_ACTIVITY_
Begin with the line where "The image size is (1568, 760)." appears. Set down that line and the rest of the records below it exactly as given.

_DATA FOR REVIEW_

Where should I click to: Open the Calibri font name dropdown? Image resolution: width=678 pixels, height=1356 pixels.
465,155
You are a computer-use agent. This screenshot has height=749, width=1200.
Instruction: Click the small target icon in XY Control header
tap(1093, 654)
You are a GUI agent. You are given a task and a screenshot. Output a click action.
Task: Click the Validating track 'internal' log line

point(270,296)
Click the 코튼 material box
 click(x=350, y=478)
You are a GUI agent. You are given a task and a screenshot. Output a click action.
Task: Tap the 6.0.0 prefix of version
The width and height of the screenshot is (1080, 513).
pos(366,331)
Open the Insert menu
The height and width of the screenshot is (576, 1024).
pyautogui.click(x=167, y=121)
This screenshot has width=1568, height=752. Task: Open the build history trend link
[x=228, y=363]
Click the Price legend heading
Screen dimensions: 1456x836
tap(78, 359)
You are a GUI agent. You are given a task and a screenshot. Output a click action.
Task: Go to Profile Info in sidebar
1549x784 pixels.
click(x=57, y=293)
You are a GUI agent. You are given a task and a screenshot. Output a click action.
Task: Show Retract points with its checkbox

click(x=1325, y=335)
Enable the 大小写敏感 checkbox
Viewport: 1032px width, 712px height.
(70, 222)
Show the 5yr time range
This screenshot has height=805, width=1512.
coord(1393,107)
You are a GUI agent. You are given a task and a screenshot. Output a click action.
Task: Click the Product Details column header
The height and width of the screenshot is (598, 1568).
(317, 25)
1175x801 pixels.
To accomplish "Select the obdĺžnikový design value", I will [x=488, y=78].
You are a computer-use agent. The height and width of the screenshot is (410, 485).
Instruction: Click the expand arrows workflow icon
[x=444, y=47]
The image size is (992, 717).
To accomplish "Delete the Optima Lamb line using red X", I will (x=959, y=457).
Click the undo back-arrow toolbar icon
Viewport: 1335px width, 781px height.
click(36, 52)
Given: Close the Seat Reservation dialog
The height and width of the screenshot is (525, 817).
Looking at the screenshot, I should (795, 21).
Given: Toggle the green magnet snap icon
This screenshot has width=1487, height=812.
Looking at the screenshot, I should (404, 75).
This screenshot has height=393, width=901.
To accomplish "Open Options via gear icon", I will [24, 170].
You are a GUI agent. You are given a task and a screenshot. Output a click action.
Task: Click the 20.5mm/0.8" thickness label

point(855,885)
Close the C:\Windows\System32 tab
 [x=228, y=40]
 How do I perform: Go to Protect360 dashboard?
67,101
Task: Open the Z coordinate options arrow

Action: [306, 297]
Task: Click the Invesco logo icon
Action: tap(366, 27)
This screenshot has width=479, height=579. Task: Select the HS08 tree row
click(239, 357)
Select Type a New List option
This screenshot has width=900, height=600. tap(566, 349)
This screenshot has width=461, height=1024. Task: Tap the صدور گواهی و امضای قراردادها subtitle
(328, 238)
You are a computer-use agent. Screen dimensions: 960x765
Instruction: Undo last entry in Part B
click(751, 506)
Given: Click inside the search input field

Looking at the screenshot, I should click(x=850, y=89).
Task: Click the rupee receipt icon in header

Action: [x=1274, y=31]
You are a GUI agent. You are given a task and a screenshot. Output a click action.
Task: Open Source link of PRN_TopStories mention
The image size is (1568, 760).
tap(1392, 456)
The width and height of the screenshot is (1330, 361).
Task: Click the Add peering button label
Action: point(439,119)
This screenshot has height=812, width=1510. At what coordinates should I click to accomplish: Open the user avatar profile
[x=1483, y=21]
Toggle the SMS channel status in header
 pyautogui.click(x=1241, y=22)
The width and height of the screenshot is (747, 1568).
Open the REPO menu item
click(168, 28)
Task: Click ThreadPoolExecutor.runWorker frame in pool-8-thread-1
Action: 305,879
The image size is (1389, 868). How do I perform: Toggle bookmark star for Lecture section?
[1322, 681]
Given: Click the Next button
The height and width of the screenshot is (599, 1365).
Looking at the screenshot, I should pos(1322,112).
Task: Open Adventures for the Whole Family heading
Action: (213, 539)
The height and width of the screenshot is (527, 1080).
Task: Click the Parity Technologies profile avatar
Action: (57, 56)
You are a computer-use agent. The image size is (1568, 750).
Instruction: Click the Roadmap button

_ANSWER FOR THIS EXERCISE_
The image size is (1568, 760).
tap(1392, 456)
The width and height of the screenshot is (1330, 361).
Task: Click the Add peering button label
Action: point(439,119)
This screenshot has height=812, width=1510. At what coordinates should I click to accomplish: Open the user avatar profile
[x=1483, y=21]
Toggle the SMS channel status in header
 pyautogui.click(x=1241, y=22)
The width and height of the screenshot is (747, 1568).
Open the REPO menu item
click(168, 28)
Task: Click ThreadPoolExecutor.runWorker frame in pool-8-thread-1
Action: 305,879
The image size is (1389, 868). How do I perform: Toggle bookmark star for Lecture section?
[1322, 681]
Given: Click the Next button
The height and width of the screenshot is (599, 1365).
Looking at the screenshot, I should pos(1322,112).
Task: Open Adventures for the Whole Family heading
Action: (213, 539)
The height and width of the screenshot is (527, 1080).
Task: Click the Parity Technologies profile avatar
Action: (57, 56)
You are a computer-use agent. The image size is (1568, 750).
Instruction: Click the Roadmap button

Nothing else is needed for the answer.